Athens, Ga. – Original research and creative works by more than 180 University of Georgia undergraduates will be showcased at the 2011 Center for Undergraduate Research Opportunities Symposium. The annual day-long event, which is open to the public, will be held on April 4 at The Classic Center in downtown Athens.
UGA buses will be running from 8 a.m. to 6 p.m. to the Classic Center from stops at Memorial Hall on Sanford Drive and the Georgia Center on Carlton Street.Free parking also is available at the Classic Center for CURO Symposium attendees.
Now in its twelfth year, the CURO Symposium offers participants the opportunity to share their research through oral sessions, poster presentations and thesis roundtables. Student researchers typically work on these projects for at least a year and are mentored by faculty who are leaders in their respective academic disciplines.
UGA marine scientist Samantha Joye will deliver the keynote address, “Doing Science in the Face of a National Emergency,” at 4 p.m. in Athena Ballroom E.Joye has been assessing the impact of the Gulf of Mexico oil spill that occurred last spring, and has been widely quoted in national and international media coverage of the disaster.
“The CURO Symposium stands alone among research universities in its scope,” said David S. Williams, associate provost and director of UGA’s Honors Program. “It showcases the excellent research and creative work being done by UGA undergraduates across a broad range of disciplines, all over campus.”
For third-year student Matthew Sellers, his past investigation of author Robert Penn Warren, combined with his Washington, D.C. internship experience last summer, brought him to the thesis topic he will present at the CURO Symposium.
Sellers, who is from Perry, is exploring how Warren depicts populism and populist leaders in fiction and comparing those representations to current grassroots political movements such as the Tea Party and Organizing for America. Seller’s research mentor is English professor Hugh Ruppersburg, who also serves as senior associate dean of the UGA Franklin College of Arts and Science.
“Presenting at a symposium offers the opportunity to hear a wide range of critiques about my work, which can only make it better,” said Sellers, who is pursuing a joint bachelor’s and master’s degree in English.
As a participant in the CURO Apprentice program, sophomore JoyEllen Freeman has been involved with the Civil Rights Digital Library under the guidance of her research mentor and English professor Barbara McCaskill, who also serves as co-director of the online archive.
For the symposium, Freeman, who is from Alpharetta and pursuing bachelor’s degrees in English and English education, will be presenting a different project she conducted over the summer. Her current research focuses on the life and music of pianist prodigy Thomas “Blind Tom” Bethune, who was born into slavery in Georgia, in the context of race relations in the 19th century.

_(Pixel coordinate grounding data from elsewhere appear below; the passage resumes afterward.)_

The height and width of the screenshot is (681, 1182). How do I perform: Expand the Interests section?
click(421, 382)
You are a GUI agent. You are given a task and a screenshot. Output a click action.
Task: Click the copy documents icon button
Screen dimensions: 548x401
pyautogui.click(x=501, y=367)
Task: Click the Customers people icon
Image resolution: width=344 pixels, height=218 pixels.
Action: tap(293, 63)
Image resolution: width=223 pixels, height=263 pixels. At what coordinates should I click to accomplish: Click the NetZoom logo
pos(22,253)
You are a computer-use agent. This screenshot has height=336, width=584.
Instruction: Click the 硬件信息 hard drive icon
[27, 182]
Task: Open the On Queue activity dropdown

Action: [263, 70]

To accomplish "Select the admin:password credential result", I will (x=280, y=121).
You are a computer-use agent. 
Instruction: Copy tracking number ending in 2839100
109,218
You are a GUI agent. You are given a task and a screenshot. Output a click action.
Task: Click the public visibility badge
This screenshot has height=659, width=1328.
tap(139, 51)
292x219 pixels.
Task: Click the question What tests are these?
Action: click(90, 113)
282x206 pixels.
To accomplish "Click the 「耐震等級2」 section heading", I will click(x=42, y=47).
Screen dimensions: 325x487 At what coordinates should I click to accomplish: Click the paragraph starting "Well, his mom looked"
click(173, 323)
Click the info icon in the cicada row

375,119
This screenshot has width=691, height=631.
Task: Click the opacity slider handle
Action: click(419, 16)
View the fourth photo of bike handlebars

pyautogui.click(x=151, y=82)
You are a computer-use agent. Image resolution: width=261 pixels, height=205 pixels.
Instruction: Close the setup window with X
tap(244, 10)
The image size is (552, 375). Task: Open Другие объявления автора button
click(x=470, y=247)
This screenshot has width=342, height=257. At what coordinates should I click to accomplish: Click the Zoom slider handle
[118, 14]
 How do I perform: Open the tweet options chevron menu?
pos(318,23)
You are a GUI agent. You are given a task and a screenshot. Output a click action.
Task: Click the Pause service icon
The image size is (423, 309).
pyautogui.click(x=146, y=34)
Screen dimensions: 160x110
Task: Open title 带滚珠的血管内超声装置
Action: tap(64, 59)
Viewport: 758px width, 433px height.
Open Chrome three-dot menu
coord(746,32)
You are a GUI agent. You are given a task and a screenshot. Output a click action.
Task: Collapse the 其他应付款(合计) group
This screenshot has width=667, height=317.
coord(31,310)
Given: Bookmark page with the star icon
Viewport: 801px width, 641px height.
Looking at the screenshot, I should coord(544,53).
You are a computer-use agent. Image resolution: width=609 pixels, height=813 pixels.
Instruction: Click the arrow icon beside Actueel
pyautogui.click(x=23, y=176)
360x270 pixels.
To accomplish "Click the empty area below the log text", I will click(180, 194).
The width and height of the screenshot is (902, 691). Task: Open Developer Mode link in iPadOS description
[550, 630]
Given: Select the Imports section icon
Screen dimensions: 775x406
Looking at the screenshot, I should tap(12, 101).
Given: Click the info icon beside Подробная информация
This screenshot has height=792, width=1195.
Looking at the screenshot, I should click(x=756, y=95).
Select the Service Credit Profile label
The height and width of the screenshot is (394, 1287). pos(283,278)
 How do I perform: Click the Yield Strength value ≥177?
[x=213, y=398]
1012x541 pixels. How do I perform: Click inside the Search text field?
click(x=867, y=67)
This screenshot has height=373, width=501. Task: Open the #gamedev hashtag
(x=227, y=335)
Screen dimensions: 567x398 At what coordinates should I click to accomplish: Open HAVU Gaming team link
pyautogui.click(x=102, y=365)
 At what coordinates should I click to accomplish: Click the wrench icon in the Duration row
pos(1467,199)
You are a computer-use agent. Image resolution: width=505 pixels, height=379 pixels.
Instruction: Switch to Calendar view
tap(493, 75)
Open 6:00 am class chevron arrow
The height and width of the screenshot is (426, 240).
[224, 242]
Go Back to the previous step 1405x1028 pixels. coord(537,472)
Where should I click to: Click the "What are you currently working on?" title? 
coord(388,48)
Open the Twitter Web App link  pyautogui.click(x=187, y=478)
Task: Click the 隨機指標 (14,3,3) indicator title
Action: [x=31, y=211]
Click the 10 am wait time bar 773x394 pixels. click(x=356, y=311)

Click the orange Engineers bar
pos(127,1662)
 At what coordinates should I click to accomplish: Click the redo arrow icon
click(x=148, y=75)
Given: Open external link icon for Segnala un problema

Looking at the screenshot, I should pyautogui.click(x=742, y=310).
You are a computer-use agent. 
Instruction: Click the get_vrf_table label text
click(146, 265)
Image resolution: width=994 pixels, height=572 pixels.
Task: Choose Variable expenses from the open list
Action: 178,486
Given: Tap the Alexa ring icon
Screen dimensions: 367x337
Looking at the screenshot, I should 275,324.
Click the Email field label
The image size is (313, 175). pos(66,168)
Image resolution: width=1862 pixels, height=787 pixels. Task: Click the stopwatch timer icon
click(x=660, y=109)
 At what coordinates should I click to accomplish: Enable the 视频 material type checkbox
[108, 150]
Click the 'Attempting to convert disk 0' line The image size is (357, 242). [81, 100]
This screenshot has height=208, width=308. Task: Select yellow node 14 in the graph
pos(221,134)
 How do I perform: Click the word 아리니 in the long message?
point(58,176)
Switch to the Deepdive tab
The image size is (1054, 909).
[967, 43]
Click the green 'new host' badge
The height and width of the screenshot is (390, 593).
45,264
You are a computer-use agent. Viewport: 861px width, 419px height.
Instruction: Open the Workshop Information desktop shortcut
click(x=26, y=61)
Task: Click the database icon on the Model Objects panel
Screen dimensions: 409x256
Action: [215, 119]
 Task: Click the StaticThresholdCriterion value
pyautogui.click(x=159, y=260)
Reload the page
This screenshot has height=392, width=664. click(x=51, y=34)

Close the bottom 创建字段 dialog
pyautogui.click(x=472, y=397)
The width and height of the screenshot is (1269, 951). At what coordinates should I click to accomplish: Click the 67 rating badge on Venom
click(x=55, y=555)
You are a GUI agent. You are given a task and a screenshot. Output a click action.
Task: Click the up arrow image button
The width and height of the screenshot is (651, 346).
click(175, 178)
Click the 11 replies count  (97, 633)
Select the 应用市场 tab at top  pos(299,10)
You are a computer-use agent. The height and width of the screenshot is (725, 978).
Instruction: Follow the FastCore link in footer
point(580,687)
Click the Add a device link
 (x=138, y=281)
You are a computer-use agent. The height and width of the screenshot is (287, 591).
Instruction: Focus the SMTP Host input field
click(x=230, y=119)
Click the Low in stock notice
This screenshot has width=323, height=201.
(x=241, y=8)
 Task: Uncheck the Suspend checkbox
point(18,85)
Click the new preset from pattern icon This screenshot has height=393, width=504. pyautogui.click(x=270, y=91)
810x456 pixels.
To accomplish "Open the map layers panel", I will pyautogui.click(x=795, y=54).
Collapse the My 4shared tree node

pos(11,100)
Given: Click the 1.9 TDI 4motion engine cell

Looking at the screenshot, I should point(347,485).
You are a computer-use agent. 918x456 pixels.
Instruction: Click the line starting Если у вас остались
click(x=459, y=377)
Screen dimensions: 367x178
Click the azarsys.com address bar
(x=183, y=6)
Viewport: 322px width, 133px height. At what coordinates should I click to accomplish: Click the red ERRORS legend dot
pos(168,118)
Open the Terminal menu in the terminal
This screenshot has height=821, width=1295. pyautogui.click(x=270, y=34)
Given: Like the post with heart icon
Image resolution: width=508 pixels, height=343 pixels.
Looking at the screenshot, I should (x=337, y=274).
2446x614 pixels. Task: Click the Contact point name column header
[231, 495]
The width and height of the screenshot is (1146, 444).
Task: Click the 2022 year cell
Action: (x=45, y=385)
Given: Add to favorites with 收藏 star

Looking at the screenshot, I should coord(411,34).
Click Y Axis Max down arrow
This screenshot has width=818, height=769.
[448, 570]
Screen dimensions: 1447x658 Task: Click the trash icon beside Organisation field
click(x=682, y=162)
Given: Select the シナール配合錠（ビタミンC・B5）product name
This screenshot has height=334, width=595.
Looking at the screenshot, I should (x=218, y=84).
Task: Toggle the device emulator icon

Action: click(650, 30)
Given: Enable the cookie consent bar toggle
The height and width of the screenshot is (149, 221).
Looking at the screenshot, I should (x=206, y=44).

McCaskill, who has mentored UGA undergraduates for the past 12 years, said that collaborating with undergraduates has many benefits.
“I think faculty who mentor undergraduates in research activities find the process rewarding because we have an opportunity to work individually with outstanding students,” said McCaskill. “We hone our own skills as scholars by training undergraduate researchers to ask original questions, investigate unique materials, and learn the protocols of examining research collections and collaborating with experts.”
Senior Dillon Horne has been able to explore his academic interests more fully through his research experiences under the guidance of comparative literature professor Thomas Cerbu, his research mentor. As a third-time presenter at the CURO Symposium, Horne will share his examination of the origins of religious thought through the lens of evolutionary biology, epistemology, and law constructs. He is graduating in May with a bachelor’s degree in comparative literature.
“Conducting research at the undergraduate level has been intensely valuable,” said Horne, who is from Loganville. “As a researcher in the humanities, I have the freedom to pursue different avenues of interest that contain methodologies unique to that discipline. With a future in law, I think that a broad perspective will be pragmatic in dealing with issues situated in an increasingly global context.”
The symposium also includes the presentation of CURO’s excellence in undergraduate research mentoring awards. UGA Libraries research awards and best paper awards for student research in the arts, humanities, social sciences, civic responsibility focus, international focus and sciences also will be announced.
Sponsors for the CURO Symposium include UGA’s Office of the Senior Vice President for Academic Affairs and Provost, UGA’s Office of the Vice President for Instruction, UGA’s Office of the Vice President for Research, the UGA Alumni Association and UGA’s Honors Program.